Russian serial killer (born 1976)

Leonid Vladimirovich Karnov (Леонид Владимирович Карнов; born 1976), known as The Petersburg Othello (Питерский Отелло), is a Russian serial killer who killed five people, including a pregnant woman, during robberies in Saint Petersburg from 2005 and 2008. For his crimes, he was sentenced to life imprisonment.

==Biography==
Little is known about Karnov's life. A native of Saint Petersburg born in 1976, Karnov showed an affinity for cycling at an early age and demonstrated athletic prowess during his school years, so much so that he was considered as a candidate for a "Sportsmaster" award. However, this fell through he started drinking heavily, eventually leading to multiple convictions for theft during the 1990s. He was released in 2000, was unable to find a job and made a living through stealing and reselling bicycles.

On October 28, 2005, while riding on a train on the Saint Petersburg-Lyuban line, Karnov stabbed another passenger with a knife under unclear circumstances. The victim subsequently died from blood loss, but his killer went unapprehended. For the next three years, Karnov is not known to have committed any violent crimes until March 2008. At that time, he was drinking at the Serafimovskoe Cemetery, where he had originally gone to clean the gravestones of his family members, when he was approached by another homeless man. The pair drank together until a quarrel arose between them, during which Karnov strangled the man with his own T-shirt before stealing his bike and mobile phone.

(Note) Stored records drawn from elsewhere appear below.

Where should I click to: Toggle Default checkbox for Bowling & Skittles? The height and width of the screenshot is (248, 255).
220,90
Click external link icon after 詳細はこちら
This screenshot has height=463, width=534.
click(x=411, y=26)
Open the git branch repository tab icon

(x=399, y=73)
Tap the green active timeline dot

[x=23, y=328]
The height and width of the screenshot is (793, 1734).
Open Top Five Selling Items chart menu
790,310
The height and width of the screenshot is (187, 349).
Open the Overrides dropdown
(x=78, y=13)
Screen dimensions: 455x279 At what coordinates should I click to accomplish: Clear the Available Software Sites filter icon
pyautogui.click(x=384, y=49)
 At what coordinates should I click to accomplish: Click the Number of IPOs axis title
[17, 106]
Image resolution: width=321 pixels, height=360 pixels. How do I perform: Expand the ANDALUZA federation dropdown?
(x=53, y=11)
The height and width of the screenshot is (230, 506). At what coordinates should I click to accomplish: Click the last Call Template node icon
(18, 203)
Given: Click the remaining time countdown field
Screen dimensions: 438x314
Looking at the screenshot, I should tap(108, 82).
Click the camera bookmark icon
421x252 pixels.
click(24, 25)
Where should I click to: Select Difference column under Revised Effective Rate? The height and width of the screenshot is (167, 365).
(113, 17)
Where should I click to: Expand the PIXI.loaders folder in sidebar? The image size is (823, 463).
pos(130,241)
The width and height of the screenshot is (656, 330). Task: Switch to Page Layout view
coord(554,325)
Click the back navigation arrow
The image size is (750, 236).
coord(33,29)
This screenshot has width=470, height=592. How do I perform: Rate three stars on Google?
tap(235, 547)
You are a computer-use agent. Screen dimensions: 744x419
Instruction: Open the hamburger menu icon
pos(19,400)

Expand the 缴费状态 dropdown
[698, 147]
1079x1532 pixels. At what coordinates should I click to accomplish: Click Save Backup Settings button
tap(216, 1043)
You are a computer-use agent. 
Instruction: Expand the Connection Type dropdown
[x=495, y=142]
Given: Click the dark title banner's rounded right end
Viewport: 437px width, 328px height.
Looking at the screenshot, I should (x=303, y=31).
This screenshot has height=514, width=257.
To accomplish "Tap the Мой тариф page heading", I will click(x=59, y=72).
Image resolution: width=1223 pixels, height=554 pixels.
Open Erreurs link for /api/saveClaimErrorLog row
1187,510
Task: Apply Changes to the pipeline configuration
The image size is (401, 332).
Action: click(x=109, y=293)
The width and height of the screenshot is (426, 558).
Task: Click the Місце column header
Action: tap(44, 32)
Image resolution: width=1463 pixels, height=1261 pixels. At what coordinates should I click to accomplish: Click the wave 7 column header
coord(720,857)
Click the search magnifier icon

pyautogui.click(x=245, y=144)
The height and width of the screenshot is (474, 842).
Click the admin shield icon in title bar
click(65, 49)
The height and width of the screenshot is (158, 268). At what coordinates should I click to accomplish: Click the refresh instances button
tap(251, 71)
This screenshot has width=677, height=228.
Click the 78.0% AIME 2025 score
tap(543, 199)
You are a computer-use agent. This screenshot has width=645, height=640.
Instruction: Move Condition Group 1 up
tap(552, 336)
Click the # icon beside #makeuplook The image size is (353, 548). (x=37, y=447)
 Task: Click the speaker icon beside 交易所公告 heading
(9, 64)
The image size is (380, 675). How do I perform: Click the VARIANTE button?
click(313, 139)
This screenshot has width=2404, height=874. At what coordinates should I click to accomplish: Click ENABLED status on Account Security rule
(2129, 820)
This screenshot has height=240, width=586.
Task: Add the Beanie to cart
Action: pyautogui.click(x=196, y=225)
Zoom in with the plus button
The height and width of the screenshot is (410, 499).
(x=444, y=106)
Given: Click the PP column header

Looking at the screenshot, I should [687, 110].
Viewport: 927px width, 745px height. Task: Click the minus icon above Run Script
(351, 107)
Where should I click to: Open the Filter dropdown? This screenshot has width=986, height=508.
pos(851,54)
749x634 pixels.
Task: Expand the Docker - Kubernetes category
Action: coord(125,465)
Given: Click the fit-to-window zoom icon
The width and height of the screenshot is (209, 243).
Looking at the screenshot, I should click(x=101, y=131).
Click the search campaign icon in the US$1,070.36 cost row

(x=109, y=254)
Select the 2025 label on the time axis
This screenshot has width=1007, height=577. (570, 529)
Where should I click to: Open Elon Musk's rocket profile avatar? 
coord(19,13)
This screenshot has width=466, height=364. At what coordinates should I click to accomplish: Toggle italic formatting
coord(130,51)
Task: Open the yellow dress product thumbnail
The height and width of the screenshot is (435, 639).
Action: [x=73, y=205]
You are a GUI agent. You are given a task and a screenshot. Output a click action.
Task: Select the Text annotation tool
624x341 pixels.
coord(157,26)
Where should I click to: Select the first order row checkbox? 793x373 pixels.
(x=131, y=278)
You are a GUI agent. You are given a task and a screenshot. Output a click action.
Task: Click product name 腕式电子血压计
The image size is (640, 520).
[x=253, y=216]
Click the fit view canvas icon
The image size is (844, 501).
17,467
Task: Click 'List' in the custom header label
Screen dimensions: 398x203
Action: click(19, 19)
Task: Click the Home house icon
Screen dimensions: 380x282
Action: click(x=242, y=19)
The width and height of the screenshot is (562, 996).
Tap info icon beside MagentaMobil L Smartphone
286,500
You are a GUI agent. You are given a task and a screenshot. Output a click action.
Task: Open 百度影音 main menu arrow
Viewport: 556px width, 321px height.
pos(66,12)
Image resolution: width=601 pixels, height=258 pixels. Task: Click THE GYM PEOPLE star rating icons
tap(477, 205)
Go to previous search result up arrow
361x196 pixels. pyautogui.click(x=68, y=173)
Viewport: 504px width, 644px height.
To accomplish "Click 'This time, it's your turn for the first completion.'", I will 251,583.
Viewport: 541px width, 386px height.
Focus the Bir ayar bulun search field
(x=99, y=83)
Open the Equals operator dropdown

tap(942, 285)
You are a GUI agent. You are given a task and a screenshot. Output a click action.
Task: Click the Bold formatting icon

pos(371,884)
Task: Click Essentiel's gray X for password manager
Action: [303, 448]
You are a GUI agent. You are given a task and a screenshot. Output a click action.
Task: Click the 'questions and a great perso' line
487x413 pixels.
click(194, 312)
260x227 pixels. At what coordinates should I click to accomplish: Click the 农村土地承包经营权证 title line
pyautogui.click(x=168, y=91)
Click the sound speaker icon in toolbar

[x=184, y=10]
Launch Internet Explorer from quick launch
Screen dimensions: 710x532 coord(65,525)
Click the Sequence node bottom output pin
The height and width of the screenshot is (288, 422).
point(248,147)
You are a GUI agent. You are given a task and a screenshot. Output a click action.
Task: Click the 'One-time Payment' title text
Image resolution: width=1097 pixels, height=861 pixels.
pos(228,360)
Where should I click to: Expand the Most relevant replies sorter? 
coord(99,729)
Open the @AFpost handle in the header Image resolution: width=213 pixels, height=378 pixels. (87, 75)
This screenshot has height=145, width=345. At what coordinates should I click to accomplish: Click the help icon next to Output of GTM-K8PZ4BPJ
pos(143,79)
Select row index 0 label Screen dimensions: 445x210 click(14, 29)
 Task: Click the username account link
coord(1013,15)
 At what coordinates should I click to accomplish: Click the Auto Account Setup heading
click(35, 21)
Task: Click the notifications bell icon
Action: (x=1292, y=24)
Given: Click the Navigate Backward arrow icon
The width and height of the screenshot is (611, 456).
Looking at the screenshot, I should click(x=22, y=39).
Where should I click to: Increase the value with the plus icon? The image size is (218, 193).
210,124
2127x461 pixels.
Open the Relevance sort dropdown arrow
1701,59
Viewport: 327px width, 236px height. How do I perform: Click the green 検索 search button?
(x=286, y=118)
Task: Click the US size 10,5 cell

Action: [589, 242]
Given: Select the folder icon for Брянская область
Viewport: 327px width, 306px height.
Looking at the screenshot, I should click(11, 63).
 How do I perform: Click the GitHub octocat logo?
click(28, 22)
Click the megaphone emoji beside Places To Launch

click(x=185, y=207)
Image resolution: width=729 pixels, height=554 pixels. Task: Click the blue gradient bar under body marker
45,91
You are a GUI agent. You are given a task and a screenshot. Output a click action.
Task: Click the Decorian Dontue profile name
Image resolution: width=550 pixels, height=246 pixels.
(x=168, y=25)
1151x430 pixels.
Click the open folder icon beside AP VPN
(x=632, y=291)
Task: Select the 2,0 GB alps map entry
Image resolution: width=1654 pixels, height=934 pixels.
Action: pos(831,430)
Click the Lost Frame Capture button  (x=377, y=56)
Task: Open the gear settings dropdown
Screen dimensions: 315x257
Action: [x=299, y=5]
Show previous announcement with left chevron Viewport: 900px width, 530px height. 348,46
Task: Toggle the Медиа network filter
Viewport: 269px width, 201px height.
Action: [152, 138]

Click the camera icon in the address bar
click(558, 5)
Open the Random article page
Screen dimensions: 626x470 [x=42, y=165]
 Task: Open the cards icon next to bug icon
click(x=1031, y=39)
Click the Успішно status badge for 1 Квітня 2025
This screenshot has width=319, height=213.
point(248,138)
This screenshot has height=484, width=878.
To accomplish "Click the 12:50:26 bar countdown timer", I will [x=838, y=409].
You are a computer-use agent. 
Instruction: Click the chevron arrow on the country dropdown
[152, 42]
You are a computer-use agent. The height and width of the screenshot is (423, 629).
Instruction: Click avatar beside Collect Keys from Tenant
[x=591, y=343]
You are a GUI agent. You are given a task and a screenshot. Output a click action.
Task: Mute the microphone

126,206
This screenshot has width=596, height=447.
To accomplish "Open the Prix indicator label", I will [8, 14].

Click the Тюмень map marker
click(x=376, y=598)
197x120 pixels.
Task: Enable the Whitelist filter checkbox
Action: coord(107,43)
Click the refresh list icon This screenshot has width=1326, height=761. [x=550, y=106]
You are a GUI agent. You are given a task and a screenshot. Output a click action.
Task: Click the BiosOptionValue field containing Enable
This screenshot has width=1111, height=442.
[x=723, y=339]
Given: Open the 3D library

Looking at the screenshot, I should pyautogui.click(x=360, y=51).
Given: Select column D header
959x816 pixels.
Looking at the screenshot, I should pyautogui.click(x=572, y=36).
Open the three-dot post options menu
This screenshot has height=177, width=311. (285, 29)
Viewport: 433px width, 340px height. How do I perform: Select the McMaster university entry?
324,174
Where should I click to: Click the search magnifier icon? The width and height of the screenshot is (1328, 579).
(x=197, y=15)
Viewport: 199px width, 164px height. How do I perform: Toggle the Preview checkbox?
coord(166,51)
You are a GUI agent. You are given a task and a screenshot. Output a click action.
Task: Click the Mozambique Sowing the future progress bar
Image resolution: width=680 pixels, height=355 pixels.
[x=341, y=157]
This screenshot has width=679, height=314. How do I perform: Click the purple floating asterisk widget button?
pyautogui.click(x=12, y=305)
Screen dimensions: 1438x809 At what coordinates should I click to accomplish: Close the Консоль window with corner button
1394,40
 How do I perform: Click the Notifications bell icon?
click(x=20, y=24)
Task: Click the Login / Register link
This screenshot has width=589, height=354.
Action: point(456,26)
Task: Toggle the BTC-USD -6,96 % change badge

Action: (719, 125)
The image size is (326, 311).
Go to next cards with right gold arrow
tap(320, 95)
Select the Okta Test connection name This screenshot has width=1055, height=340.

While the police were investigating the first murder, Karnov committed a similar one a month later, again strangling a drinking companion before stealing his bike and mobile phone. Sometime that same month, Karnov was drinking with 23-year-old Nikita Gorbunov, a drinking companion who acted as his accomplice during some of his robberies, when they came across a 37-year-old acquaintance of his, Svetlana Boytsova, on Narodnaya Street. Boytsova, who had recently been divorced and had issues at her workplace, decided to invite the two men to drink at her apartment. After some time, a drunken Karnov strangled his new drinking buddy with a belt and then stole her items, while a terrified Gorbunov watched, unable to do anything due to his own drunkenness and newfound fear of his friend.

On a cold night in July of that year, Karnov was in the rented apartment he shared with his 41-year-old pregnant girlfriend, Kristina Styazhkina, who had allegedly been pestering him to stop drinking and stealing. In the ensuing argument, Karnov grabbed a knife and stabbed her nine times, leaving the weapon jammed in one of her arteries. After washing himself, changing his clothes and going out for a walk, he wound up at the apartment of a female acquaintance, to whom he confessed that he had just killed his girlfriend. Alarmed, she notified police, who arrested him not long after.

During the subsequent interrogations, police extensively questioned the accused killer in relation to the others homicides, after finding mobile phones and other physical evidence that linked them to him. Eventually, Karnov confessed, but struggled to provide a good reason for the crimes, claiming that he was drunk during each attack. After a psychiatric examination determined that he was sane to stand trial, he was charged with the four murders and several robberies he had been linked to at that point. In October 2009, he was convicted on all counts and sentenced to life imprisonment. His accomplice, Gorbunov, was only charged with one count of robbing a cyclist, for which he was convicted and sentenced a year and a half in prison.

In 2010, Karnov was linked to the 2005 cold case by Saint Petersburg authorities, and was subsequently charged with murder. Karnov was convicted for it in December 2010, and was given another life term. He later attempted to appeal the second sentence to the Supreme Court, but his appeal was rejected.